So again just looking at our slide here we can see that after our pilot injection event, we've again got our ignition delay and we see that the pressure inside the cylinder increases and what we can see here in our slide is that instead of the sharp rise in pressure that we saw without our pilot event, we see that that rise in pressure is now smoothed out, it's much more gradual, and because we're reducing that sharp rise in pressure, this helps eliminate the knocking sound that we get. So it's all about reducing the ignition delay for our main injection event and hence reducing that premixed combustion phase. This is the key to the way the pilot injection event helps us out. So as I've said as well, because we see primarily a lot of the oxides of nitrogen being formed during that premixed combustion phase, anything we can do to reduce the timeframe for our ignition delay, that will help reduce the oxides of nitrogen being formed. It's not all a free lunch though in terms of emissions.

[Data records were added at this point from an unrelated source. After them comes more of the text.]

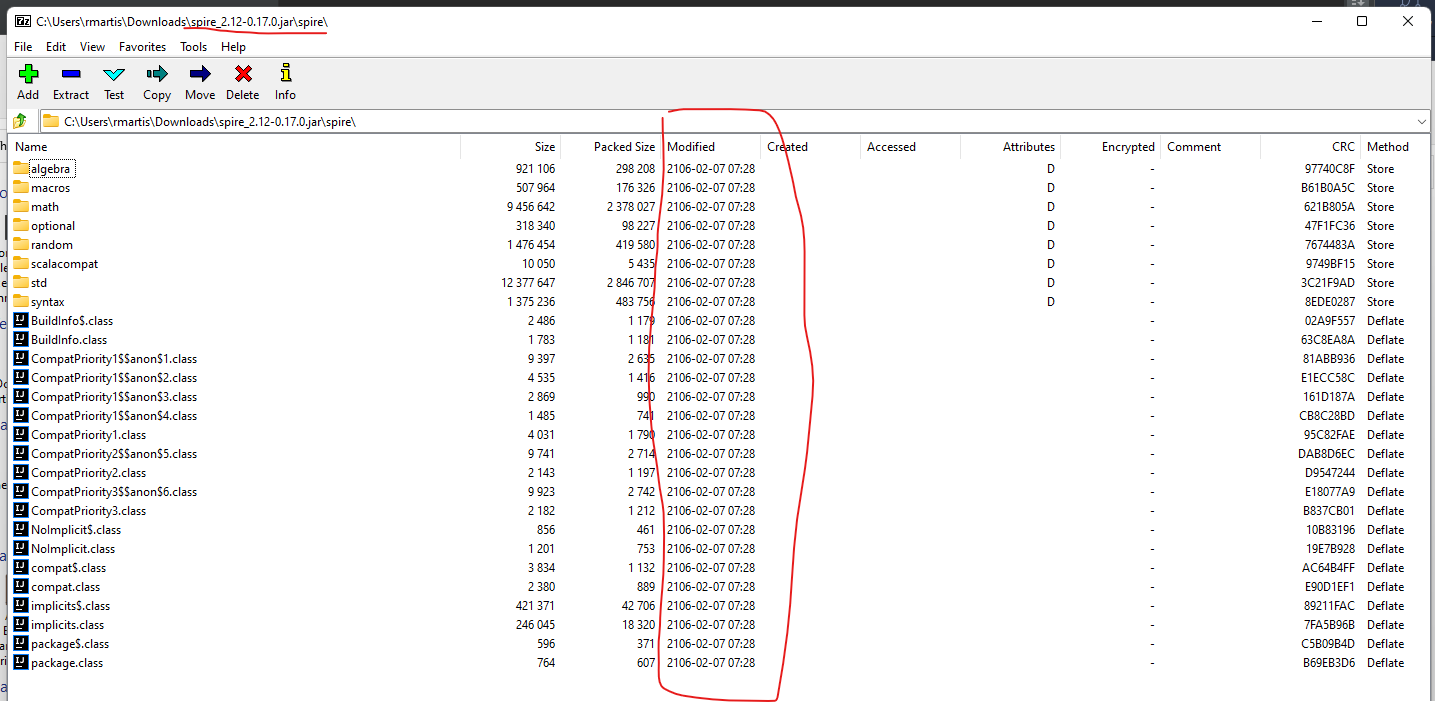The width and height of the screenshot is (1435, 703).
Task: Open the File menu
Action: tap(22, 46)
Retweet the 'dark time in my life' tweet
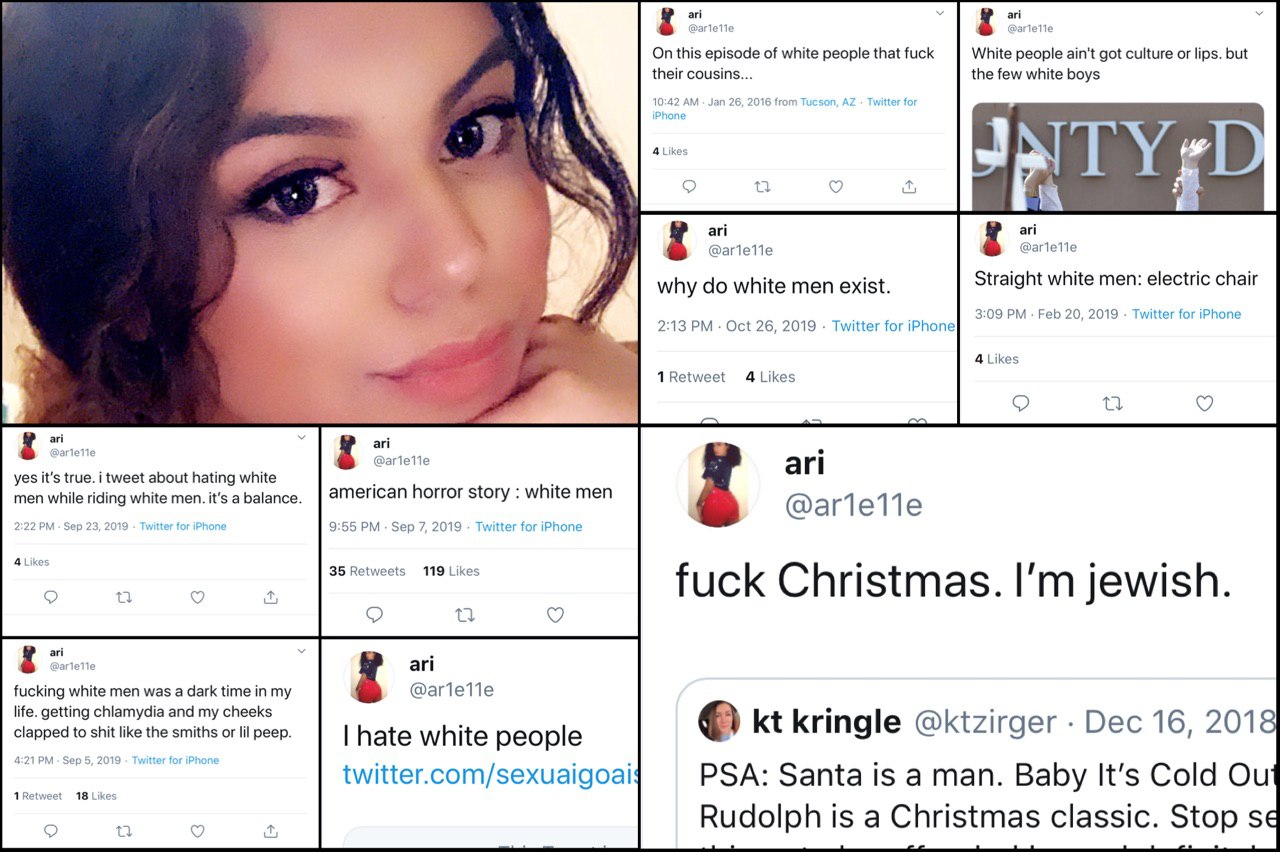The height and width of the screenshot is (852, 1280). pos(124,831)
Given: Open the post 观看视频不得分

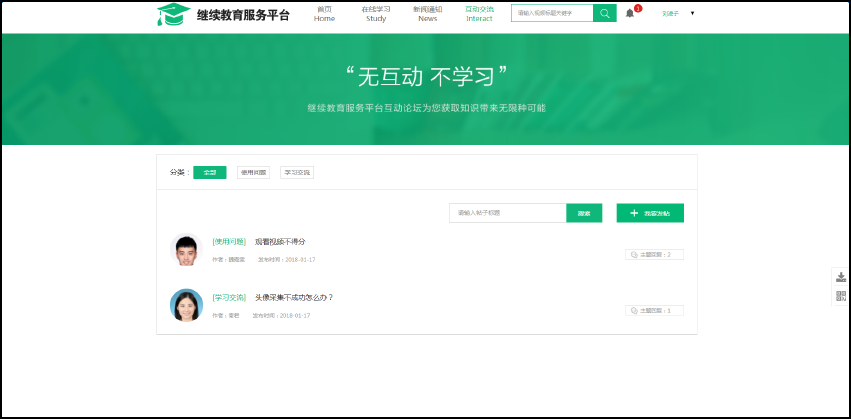Looking at the screenshot, I should pyautogui.click(x=280, y=242).
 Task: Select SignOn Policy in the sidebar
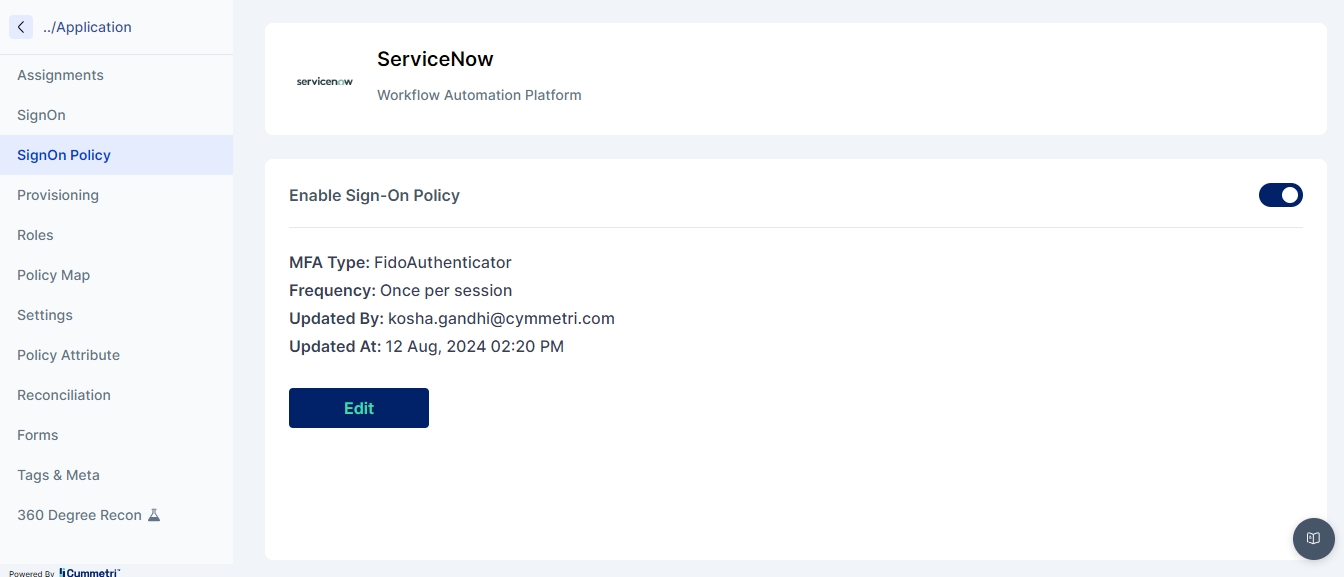[x=64, y=155]
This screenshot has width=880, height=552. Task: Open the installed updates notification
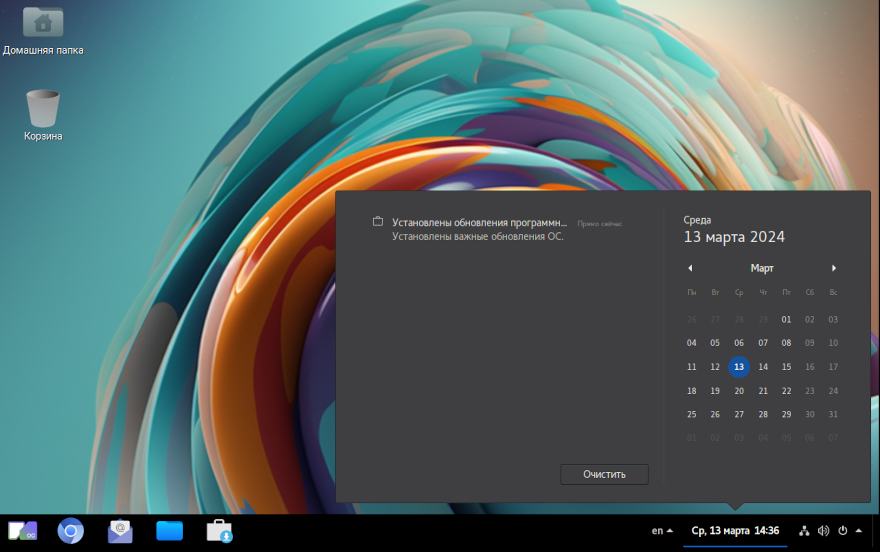[x=478, y=229]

What we do find is that pilot injection does increase soot formation in the exhaust gas. So it's likely that we may find our engine smokes when we are using pilot injection. So in the OE applications we find that this is dealt with with diesel particle filters and also after injection can also help to reduce those soot emissions. OK so we're going to move into questions and answers shortly but we're going to go through a quick practical demonstration. Before I go into this practical demonstration I want to add that this is a complex operation that we're trying to optimise here and without the benefit of in cylinder pressure detection as well as proper emissions monitoring techniques and an opacity meter to see what our smoke output is, it's very difficult for us in the aftermarket to be able to truely say when we've got this optimised.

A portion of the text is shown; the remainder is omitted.